## Exercise requirements:
Copy the stretch from the line containing "You are a computer-use agent. Image" through the end of the material, switching "Collapse" to "Expand" and changing nothing else. Leave the pictures out.

## Given data:
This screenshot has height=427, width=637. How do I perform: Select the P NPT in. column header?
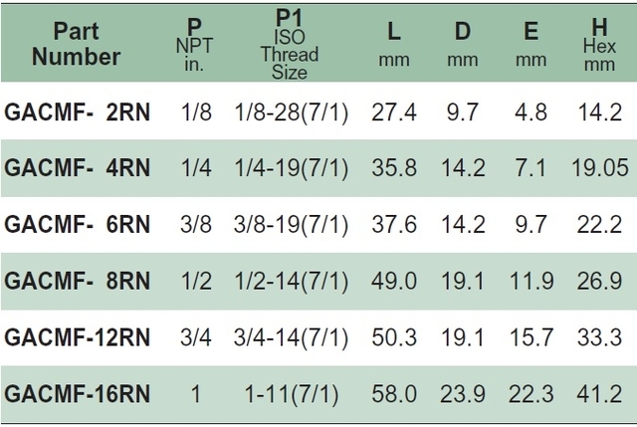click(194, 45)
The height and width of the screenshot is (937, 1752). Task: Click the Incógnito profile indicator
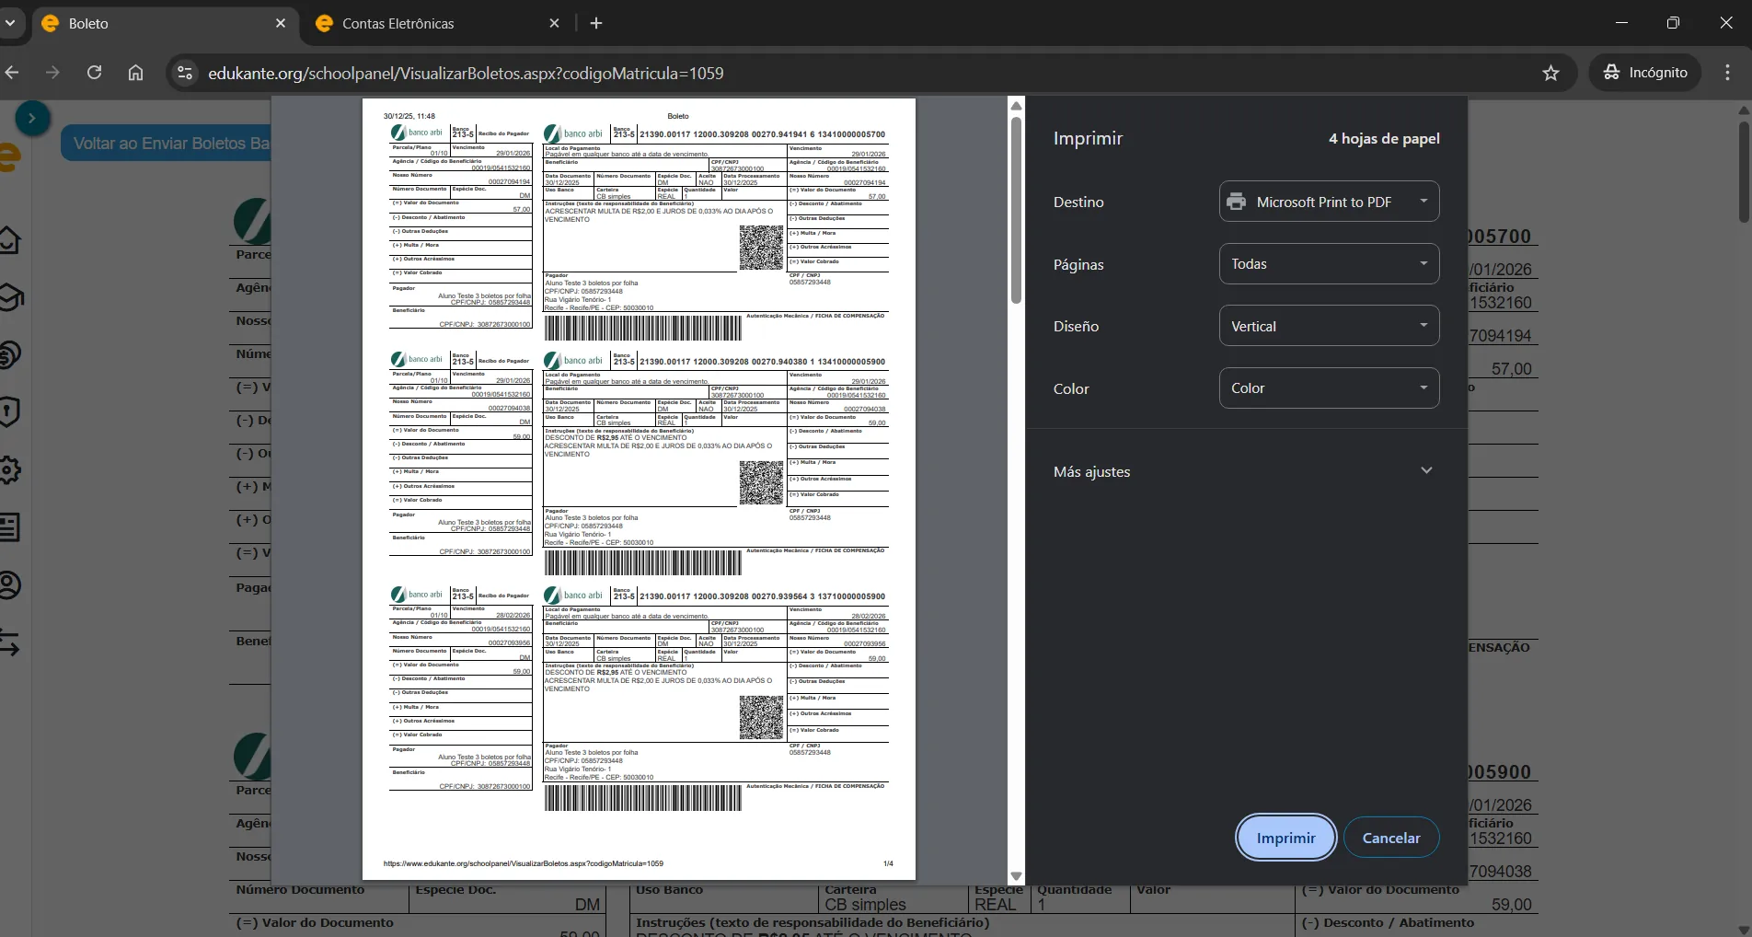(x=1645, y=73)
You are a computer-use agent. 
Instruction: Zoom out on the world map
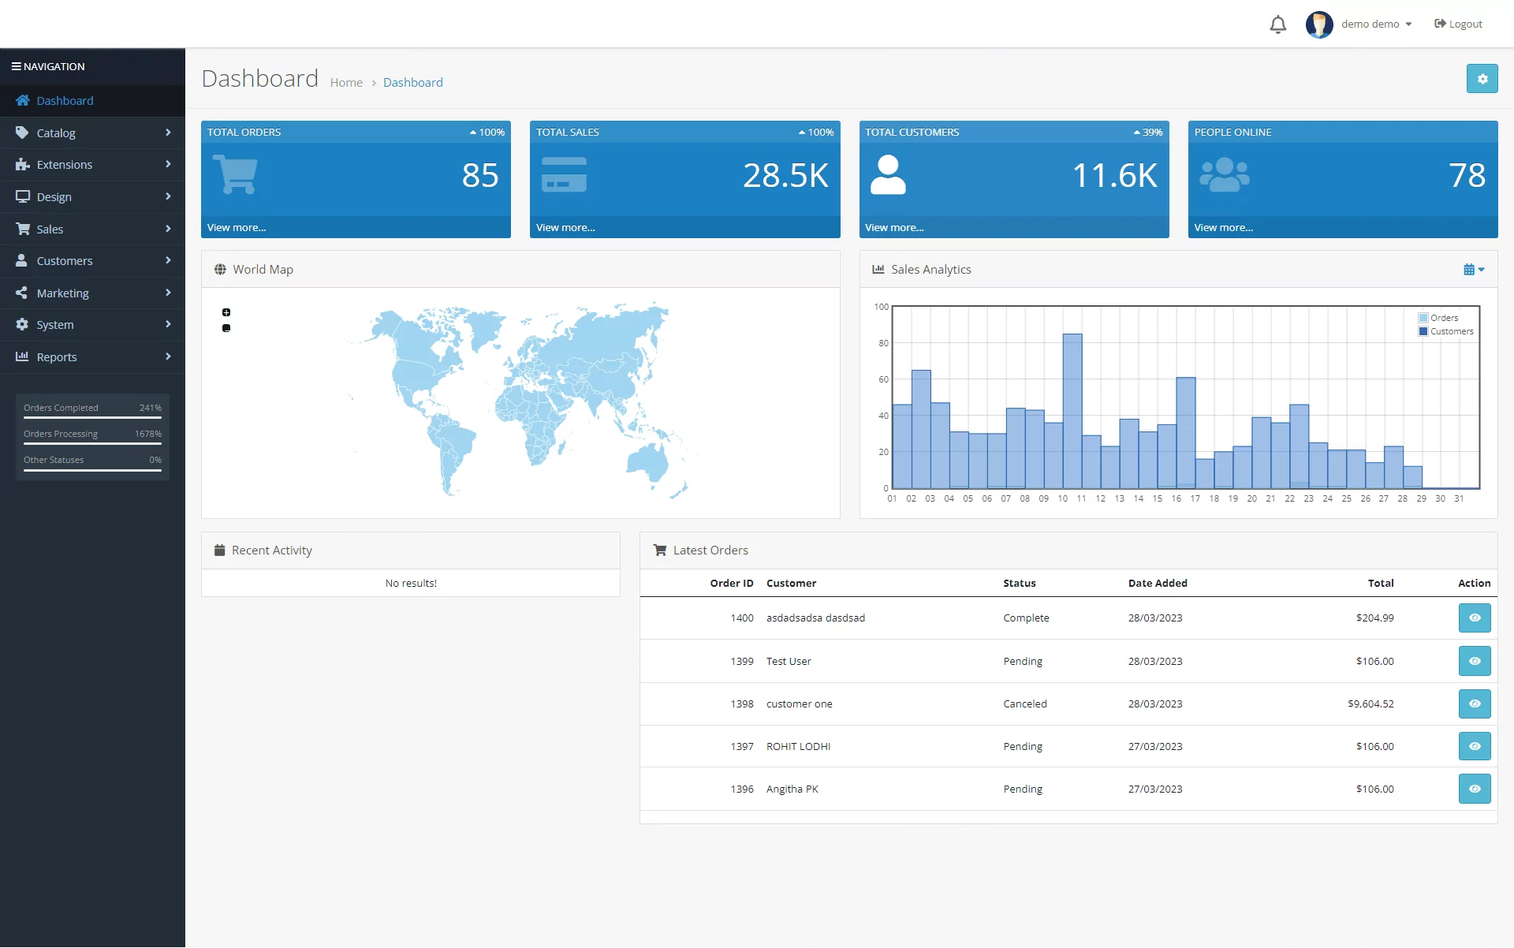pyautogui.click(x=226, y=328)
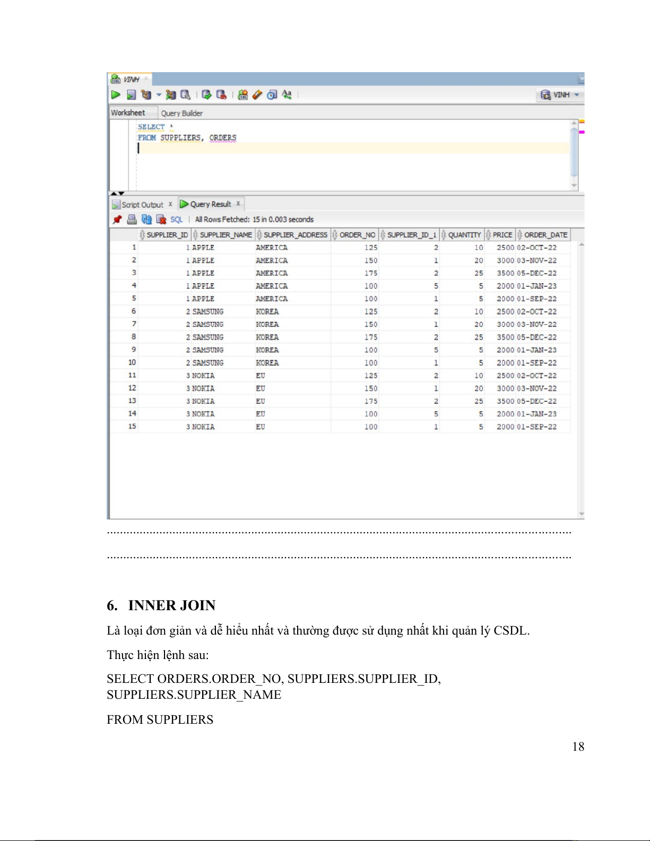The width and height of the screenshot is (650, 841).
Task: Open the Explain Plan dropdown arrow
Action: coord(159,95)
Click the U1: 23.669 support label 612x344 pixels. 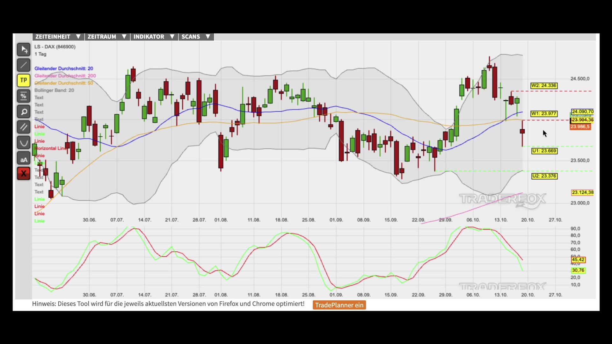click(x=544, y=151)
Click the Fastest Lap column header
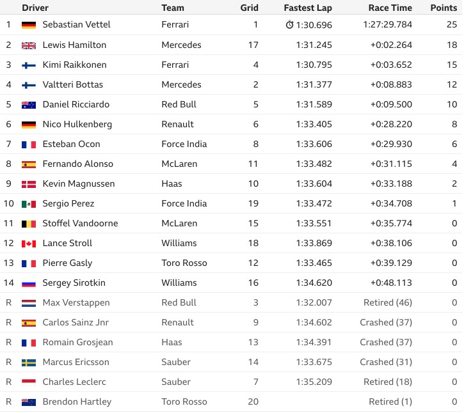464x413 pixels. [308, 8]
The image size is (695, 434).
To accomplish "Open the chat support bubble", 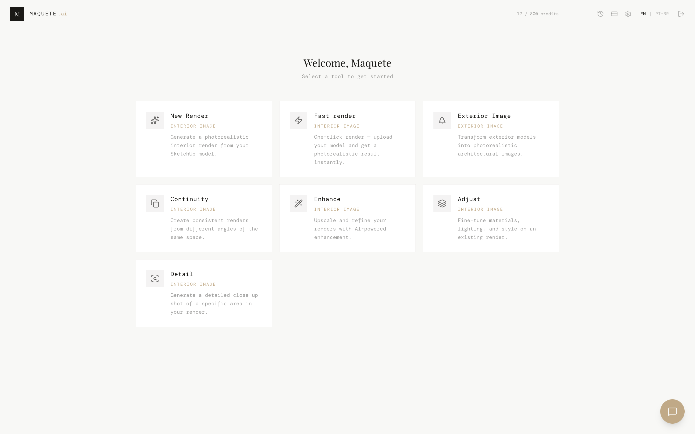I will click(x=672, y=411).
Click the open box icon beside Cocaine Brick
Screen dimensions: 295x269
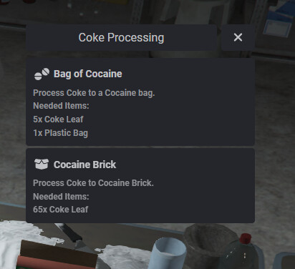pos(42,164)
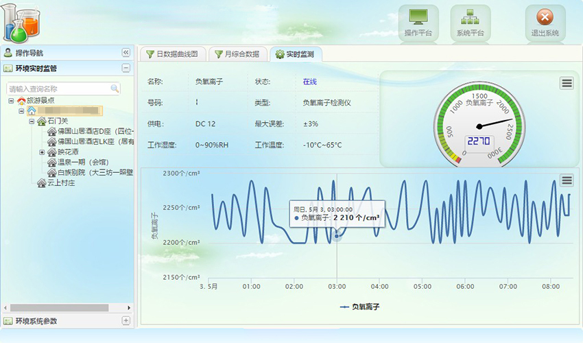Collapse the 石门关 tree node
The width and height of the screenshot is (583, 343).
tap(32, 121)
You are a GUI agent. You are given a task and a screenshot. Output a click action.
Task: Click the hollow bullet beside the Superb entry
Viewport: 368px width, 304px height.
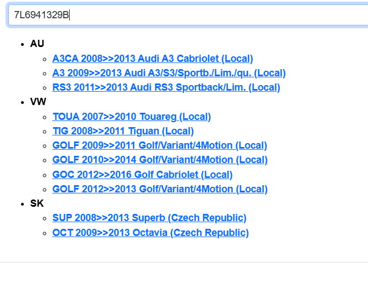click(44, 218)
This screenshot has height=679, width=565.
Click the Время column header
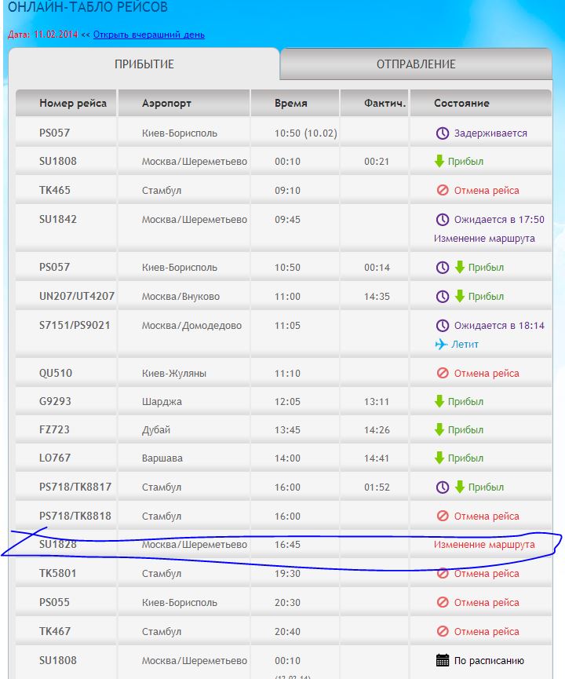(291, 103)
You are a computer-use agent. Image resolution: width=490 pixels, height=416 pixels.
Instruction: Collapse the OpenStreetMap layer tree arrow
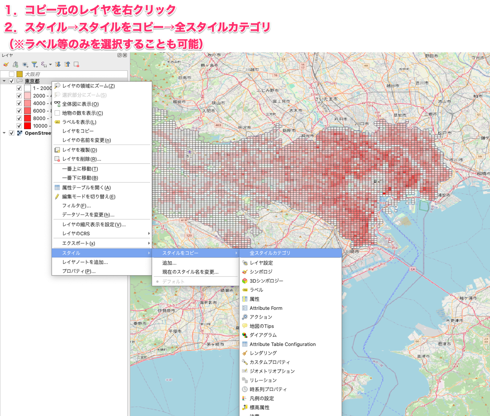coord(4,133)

## Response for this exercise:
You are a computer-use agent. Image resolution: width=490 pixels, height=416 pixels.
Instruction: Expand the OpenStreetMap layer tree arrow
coord(4,133)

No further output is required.